Une autre interrogation qui parcourt les ouvrages des historiens contemporains est celle de l'union des soldats dans les tranchées. La guerre aurait, dit-on souvent, forgé un mental et un moral communs, dépassant les clivages de classe. Est-ce si sûr ?
Pourquoi le front n'a-t-il pas cédé ? Pourquoi les soldats ont-ils tenu ? Les historiens étudient cette question qui demeure elle aussi ouverte en évoquant différents types d'explication, entre ces deux pôles de la contrainte appelant soumission et le consentement, l'engagement volontaire dans le conflit pour les camarades qui sont déjà tombés, et ne doivent pas être morts pour rien. La recherche étudie désormais la chaîne de commandement en scrutant les mécanismes du commandement à grande échelle (pour une escouade pas un bataillon ou une armée).
Quel était le moral des troupes au bout de quelques mois de guerre, puis de quelques années ? Les lettres des poilus sont précieuses. Mais il ne faut jamais oublier l'existence d'une censure, voire d'une auto-censure car les soldats du front savent qu'il n'y a des choses qu'on ne dit pas, que nul ne doit dire ou ne peut dire.
Qu'en a-t-il été des désertions, révoltes, et de la répression de ces refus de faire la guerre ? On parle beaucoup de 1917. mais il y eu des fusillés à d'autres périodes de la guerre. Comment le pouvoir militaire s'est-il adapté en prenant en compte l'extrême brutalité de la guerre ? Que s'est-il généralement passé sur le front en cas de révolte ou de manifestation de refus ?
Est-ce que la guerre a été consentie, voulue, désirée ? Les Français sont-ils partis reconquérir l'Alsace et la Lorraine la fleur au fusil ? Quelle guerre ont-ils faite, avec quels objectifs à long terme, avec quel idéal à défendre ?

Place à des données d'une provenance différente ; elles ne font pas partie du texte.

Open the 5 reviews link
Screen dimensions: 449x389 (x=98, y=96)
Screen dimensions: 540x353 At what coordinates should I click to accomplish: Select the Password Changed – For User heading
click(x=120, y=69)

Pour ces diverses questions, voici un autre historien à recommander, Antoine Prost, président du Conseil scientifique du Centenaire de la Grande guerre. De nombreuses ressources existent sur le Net :
Une recension par Jean-François Dominé de l'ouvrage de Prost, Écrit du front. Lettres de Maurice Pensuet, 1915-1917 (Tallandier, 2010)
Prost en « grand témoin » sur France Info, le 11 août 2013, à écouter sur Dailymotion
Un compte-rendu d'un confrère de l'académie de Paris sur « La Grande Guerre face à sa commémoration » :


Note 1, sur la tripartition de l'histoire, originale, réfléchie et philosophique, cf. les texte classiques de Hegel, tirés de La raison dans l'histoire :

Note 2, sur l'historiographie, mot qui peut apparaître « barabare » :
Une définition sur le site du Centre national de Ressources Textuelles et Lexicales
Un Que sais-je ? Sur l'historiographie :


L'association Centenaires Commémoratifs a pris contact avec l'auteur, Nicolas Offenstadt, et se propose de le faire venir l'année prochaine à La Réunion pour une série de conférences.